On top of the highly meta premise of this show, and the continual hilarious cutaways, the entire cast is phenomenally talented. These kids – and they are kids – and researching the actors has made me feel certifiably ancient (some of these kids were barely alive when the first High School Musical was released) – are absolutely incredible. They play their roles with such sincerity. The acting style is not as hideously over-the-top as the antics in the original franchise, and the mockumentary style is quite helpful at grounding the performances in truth. The parts are written with heaps more nuance than the two-dimensional characters in High School Musical, plus the format of a 10-episode series means that they can afford more character growth moments than a 90-minute TV film can do. Heaps of the songs are sung live on set, which is beyond amazing. Julia Lester and Olivia Rodrigo have a particularly anthemic and delightful duet towards the close of Episode 2.
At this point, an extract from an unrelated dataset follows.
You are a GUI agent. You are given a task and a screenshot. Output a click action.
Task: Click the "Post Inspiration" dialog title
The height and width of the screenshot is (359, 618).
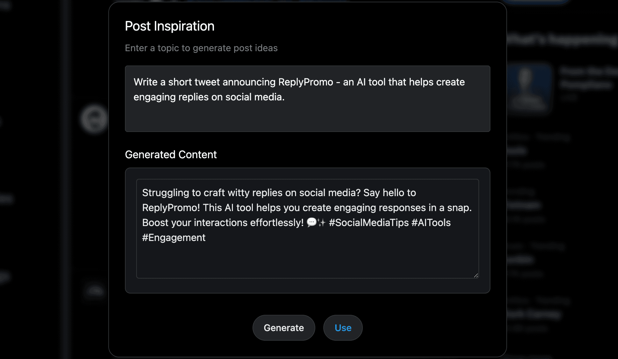169,26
Comparisons are also likely to be drawn with Fox’s hit Glee, which ran for six seasons even though everybody wishes it had ended after three, as a result of the inclusion of outcast musical theatre kids with quick quips and fast cuts between scenes. It’s a fair comparison to draw, and both have their relative merit, though it is worth pointing out that all of the singing occurs in organic moments within the series, through rehearsals, auditions or performances, instead of leaning upon metaphorical mental musical numbers. It makes the characters feel much more real when this is how they are performing, not least because most of those songs are performed live.
Overall, High School Musical: The Musical: The Series is full to the brim of charm and heart, using the original franchise as a springboard into new uncharted realms. The comedy style is spot on, and delightfully endearing, and I would thoroughly recommend that you give it a go, especially if you are a fan of the original series (and of teenage musical comedies, in general).